Der Senat nimmt aus den genannten verfassungsrechtlichen Gründen, aber auch auf Grund von Sinn und Zweck der Regelungen des AsylbLG die Voraussetzungen von § 2 Abs. 1 AsylbLG in den von Classen erwähnten Fallkonstellationen an.

Ist - wie hier - eine Abschiebung oder Ausreise wegen fehlender Pass- bzw. Passeratzpapiere nicht möglich, liegen Gründe im Sinne des § 2 Abs. 1 AsylbLG folglich nur dann vor, wenn festgestellt werden kann, dass der Betroffene diese Situation nicht durch eigene Bemühungen, etwa durch die Benennung seines Herkunftslandes und des Namens unter dem er dort registriert ist, beenden kann. Auf Grund der eingangs, im Zusammenhang mit den Voraussetzungen von § 1 a AsylbLG dargelegten konkreten Umstände nimmt der Senat für den Antragsteller eine derartige Situation an. Diese Umstände lassen, jedenfalls zur Zeit, nicht erkennen, dass der Antragsteller Angaben zu seiner Identität und Herkunft vorenthält oder verfälscht und aus diesem Grund die Ausstellung von Pass- oder Passersatzpapieren vereitelt.
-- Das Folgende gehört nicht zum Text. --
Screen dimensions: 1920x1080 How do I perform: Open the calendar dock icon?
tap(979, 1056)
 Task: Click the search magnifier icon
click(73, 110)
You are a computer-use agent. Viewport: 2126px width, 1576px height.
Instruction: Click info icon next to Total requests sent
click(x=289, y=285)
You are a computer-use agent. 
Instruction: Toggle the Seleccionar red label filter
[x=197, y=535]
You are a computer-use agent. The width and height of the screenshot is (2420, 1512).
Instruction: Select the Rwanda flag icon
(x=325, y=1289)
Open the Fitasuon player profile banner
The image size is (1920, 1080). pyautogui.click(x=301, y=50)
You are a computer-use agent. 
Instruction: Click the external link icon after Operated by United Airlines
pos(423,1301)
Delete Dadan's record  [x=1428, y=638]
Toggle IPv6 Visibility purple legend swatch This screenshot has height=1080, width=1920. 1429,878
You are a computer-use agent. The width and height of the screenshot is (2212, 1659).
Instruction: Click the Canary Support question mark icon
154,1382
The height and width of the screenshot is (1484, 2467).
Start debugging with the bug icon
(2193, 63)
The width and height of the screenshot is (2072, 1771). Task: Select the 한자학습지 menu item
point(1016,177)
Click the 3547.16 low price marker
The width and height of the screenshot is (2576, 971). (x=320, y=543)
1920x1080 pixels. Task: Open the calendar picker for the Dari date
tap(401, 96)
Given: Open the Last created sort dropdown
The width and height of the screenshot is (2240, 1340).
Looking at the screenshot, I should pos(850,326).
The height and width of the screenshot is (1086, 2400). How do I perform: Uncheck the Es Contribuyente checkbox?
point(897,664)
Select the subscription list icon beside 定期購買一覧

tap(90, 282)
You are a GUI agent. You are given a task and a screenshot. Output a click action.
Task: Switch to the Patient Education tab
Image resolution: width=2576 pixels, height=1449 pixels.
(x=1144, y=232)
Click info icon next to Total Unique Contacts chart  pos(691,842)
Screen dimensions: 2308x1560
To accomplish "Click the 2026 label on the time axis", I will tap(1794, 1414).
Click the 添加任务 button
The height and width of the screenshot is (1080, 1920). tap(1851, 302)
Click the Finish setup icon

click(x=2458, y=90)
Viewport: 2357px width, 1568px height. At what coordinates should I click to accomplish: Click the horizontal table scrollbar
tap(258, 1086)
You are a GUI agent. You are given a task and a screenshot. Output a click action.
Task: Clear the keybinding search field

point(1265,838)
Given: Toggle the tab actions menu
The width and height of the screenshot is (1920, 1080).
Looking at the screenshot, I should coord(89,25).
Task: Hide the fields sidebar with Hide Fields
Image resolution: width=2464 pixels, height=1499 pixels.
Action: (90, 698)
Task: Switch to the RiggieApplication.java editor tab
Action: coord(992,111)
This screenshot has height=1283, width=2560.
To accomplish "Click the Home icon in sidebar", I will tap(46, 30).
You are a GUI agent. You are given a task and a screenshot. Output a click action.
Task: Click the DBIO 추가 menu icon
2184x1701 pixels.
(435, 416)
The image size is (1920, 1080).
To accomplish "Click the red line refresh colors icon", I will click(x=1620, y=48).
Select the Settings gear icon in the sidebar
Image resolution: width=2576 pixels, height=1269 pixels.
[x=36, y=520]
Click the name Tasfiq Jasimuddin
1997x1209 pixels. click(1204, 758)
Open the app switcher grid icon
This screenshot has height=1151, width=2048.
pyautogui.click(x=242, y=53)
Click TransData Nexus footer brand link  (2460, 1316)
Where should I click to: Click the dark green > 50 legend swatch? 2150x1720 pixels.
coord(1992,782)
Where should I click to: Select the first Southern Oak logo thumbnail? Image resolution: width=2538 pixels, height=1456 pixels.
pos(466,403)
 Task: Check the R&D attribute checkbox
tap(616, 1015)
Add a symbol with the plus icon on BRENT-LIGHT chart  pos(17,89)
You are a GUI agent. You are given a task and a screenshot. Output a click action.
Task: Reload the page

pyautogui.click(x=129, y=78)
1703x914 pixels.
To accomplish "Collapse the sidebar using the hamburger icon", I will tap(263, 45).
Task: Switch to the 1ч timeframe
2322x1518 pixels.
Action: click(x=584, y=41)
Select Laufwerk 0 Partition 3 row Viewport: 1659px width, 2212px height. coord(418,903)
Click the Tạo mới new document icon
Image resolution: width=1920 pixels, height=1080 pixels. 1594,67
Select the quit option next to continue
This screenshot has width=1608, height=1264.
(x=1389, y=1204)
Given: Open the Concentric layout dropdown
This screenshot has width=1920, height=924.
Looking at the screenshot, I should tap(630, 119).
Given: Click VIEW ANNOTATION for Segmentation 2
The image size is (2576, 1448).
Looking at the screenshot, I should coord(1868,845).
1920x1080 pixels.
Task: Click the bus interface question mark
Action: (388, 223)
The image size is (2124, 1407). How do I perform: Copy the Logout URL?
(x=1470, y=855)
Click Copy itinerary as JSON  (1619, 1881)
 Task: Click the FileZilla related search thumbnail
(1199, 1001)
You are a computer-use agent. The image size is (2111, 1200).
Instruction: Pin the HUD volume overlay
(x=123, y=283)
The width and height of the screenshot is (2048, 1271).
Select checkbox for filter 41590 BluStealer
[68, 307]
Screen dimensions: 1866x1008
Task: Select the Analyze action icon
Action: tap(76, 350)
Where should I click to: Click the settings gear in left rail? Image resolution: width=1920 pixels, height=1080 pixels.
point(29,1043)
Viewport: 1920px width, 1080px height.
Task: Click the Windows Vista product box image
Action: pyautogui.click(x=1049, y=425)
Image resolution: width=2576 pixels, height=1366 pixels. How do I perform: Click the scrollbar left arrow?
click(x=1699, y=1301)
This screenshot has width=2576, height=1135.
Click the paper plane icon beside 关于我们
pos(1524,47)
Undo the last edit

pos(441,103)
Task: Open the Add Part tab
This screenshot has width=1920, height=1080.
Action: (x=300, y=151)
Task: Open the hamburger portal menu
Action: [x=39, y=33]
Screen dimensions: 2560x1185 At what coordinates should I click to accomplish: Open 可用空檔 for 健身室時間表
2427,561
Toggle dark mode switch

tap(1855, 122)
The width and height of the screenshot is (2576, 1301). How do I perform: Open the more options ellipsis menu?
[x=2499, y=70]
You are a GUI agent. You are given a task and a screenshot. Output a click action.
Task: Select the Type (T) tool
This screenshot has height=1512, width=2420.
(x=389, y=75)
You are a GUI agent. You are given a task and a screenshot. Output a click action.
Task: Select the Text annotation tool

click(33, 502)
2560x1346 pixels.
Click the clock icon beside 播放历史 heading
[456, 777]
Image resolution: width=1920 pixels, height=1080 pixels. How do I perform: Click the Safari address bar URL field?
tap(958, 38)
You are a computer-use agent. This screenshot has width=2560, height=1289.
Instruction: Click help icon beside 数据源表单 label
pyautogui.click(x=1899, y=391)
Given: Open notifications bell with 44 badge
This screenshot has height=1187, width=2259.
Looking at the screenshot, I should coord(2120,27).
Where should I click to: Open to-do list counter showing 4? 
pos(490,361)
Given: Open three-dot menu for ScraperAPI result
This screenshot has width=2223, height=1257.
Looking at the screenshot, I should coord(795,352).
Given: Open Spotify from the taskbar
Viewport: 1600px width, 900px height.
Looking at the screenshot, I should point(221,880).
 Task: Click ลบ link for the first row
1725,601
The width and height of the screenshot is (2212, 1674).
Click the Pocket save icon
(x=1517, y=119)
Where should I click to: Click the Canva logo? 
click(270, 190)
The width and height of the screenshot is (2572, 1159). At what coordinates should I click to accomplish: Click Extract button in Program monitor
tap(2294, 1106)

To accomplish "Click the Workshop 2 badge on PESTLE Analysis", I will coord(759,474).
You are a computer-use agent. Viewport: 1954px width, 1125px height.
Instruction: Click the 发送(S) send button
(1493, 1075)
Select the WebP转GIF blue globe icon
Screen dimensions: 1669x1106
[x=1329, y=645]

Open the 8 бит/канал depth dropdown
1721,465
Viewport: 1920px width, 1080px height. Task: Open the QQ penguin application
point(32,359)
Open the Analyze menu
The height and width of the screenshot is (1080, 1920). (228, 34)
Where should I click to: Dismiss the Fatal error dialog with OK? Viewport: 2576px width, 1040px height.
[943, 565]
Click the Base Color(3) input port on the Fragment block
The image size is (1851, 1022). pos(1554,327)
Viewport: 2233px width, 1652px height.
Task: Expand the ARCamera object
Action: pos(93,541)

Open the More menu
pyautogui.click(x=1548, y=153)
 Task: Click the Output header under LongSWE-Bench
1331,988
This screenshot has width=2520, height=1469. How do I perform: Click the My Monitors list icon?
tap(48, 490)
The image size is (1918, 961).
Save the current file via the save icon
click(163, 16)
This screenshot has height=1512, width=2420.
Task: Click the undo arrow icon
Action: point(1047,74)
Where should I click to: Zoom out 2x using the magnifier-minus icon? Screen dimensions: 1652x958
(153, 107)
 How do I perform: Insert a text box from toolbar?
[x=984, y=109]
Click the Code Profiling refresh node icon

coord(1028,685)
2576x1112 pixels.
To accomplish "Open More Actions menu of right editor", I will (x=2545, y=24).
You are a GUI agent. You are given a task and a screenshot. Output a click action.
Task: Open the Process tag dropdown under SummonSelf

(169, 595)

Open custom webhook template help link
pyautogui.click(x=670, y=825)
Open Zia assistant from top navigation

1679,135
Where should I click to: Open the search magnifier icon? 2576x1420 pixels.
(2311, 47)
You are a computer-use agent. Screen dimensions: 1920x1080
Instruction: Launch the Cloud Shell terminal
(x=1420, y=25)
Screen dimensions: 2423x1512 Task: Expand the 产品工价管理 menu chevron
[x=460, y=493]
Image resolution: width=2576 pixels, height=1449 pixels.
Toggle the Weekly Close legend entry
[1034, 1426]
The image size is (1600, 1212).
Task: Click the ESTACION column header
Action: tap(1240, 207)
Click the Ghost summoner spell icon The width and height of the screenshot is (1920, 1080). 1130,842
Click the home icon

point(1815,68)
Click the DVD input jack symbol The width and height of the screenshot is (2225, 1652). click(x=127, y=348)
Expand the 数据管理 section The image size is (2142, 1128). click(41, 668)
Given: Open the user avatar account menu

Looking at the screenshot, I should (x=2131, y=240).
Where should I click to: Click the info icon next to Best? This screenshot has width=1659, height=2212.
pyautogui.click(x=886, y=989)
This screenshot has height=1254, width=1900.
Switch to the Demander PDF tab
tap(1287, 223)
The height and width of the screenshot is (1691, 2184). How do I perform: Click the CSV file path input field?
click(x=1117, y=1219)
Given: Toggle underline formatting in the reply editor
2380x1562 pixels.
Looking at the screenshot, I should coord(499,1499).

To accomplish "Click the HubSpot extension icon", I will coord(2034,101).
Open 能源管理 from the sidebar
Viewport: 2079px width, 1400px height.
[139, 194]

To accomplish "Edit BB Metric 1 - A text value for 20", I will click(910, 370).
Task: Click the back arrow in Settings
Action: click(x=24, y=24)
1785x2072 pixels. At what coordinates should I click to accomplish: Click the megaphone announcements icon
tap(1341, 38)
Vielmehr ist zumindest plausibel, dass er als irakischer Kurde nach einer Flucht in den Libanon nunmehr weder vom Irak noch vom Libanon und auch nicht von dem zwischen beiden Ländern liegenden Syrien als jeweiliger Staatsangehöriger anerkannt wird.

Auf Grund der dargelegten Umstände liegt jedenfalls ein persönlicher und humanitärer Grund vor, der dem Vollzug einer Abschiebung oder einer freiwilligen Ausreise des Antragstellers im Hinblick auf § 2 Abs. 1 AsylbLG - unabhängig davon, dass gleichzeitig ein tatsächlicher Grund für die Erteilung einer ausländerrechtlichen Duldung vorliegt - entgegen steht. Denn ähnlich einer lebensbedrohlichen Krankheit, die im Heimatland nicht oder nur mit unverhältnismäßigem Aufwand behandelt werden kann, sieht sich der Antragsteller durch die Weigerung der benannten Länder, ihn als Staatsangehörigen anzuerkennen, einer von ihm nicht beeinflussbaren Lage ausgesetzt, die im Falle einer Abschiebung oder freiwilligen Ausreise eine ihm unzumutbare humanitäre Zwangslage entstehen ließe, weil es ihm unmöglich ist, in den Irak, den Libanon oder nach Syrien (legal) einzureisen und dort zu bleiben. Auch anderenorts würde ihm die Einreise und der Aufenthalt verwehrt, weil er über die erforderlichen Papiere nicht verfügt.